Some Taliban fighters remain in Kunduz, a day after Afghan forces recaptured most of the northern city from the militants.
Local residents on October 2 said Taliban fighters were holed up in civilian homes fighting the Afghan Army.
Hamdullah Danishi, the acting governor of Kunduz Province, described the regional capital as calm, and said there was "no major fighting."
He acknowledged, however, that the insurgents had not been completely driven from the strategic city of 300,000.
On October 1, the Afghan Army regained control over most of Kunduz, which the Taliban captured in a pre-dawn attack on September 28.
The Taliban have been accused of extrajudicial killings, raping, torturing, looting and setting fire to government buildings during their three-day occupation of Kunduz, the Afghan president's office said in a statement on October 2.
"Afghanistan is committed to legally prosecute the perpetrators of these crimes, and to that end, assigns a civilian commission to assess the losses sustained as a result of the Taliban presence," the statement said.

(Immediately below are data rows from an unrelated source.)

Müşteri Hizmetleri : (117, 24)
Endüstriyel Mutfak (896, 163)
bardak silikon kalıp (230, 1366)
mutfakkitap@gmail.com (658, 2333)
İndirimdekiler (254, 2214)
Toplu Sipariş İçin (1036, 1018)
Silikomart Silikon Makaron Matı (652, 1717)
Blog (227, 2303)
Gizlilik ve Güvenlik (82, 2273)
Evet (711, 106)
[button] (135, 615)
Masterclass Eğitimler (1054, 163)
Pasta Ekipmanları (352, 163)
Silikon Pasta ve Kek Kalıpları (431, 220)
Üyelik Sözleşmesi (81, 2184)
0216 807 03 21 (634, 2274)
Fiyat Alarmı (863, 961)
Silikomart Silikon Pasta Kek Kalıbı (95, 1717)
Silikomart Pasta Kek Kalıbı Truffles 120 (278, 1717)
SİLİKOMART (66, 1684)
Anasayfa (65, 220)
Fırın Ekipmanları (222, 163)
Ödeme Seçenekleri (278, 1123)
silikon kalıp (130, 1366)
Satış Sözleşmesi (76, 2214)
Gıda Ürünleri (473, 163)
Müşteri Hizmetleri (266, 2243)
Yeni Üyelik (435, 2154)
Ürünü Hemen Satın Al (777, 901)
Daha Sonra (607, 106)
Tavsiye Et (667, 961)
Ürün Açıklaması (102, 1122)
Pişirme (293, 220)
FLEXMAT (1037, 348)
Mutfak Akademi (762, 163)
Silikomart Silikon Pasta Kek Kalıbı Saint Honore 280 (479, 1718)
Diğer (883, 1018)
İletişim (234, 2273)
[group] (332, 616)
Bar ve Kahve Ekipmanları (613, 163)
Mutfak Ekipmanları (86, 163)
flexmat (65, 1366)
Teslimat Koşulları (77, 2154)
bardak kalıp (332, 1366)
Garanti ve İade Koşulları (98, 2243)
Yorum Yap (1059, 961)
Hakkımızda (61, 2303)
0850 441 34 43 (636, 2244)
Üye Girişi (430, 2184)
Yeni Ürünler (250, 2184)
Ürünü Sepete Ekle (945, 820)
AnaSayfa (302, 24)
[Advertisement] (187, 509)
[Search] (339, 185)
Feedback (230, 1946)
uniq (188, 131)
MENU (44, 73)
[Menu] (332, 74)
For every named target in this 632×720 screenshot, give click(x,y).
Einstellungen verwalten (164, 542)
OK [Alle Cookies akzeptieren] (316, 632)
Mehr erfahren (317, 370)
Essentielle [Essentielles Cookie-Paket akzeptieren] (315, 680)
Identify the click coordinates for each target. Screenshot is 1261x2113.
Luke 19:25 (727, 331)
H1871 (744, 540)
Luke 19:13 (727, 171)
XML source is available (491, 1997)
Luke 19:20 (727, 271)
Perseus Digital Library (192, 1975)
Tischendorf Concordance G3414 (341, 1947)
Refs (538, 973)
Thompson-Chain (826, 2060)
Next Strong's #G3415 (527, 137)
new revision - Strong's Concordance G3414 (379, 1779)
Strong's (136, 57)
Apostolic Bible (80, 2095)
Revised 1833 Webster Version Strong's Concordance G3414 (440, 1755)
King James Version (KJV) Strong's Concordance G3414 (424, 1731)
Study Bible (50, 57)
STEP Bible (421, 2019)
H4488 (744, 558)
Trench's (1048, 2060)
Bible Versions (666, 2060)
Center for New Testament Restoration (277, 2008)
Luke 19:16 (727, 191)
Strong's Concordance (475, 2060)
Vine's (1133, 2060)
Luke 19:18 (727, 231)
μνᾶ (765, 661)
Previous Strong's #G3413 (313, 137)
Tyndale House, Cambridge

At least 60 people have been killed in the fighting as of October 2, according to a Health Ministry spokesman. He said hospitals in Kunduz had treated about 466 wounded.
The International Committee of the Red Cross (ICRC) said it was increasingly concerned about the welfare of citizens inside the city and the lack of medical supplies and personnel.
"We are very short-staffed in the hospitals," said Peter Esmith Ewoi, an ICRC doctor working in the city. "The medical staff in the city cannot get to the hospitals because of the ongoing fighting."
The ICRC said it has emergency medical supplies ready to be flown in as soon as security at Kunduz airport improves.
Despite being mostly driven from Kunduz, the Taliban were reported to have made fresh gains elsewhere.
A spokesman for the governor of Badakhshan Province said the Taliban had taken control of the Warduj district late on October 1 after heavy fighting.
Meanwhile, a U.S. military transport plane crashed at an airfield in Jalalabad in the east of the country early on October 2, killing all 11 people on board.
The U.S. military described the crash as an accident, denying a Taliban claim that it had shot down the aircraft.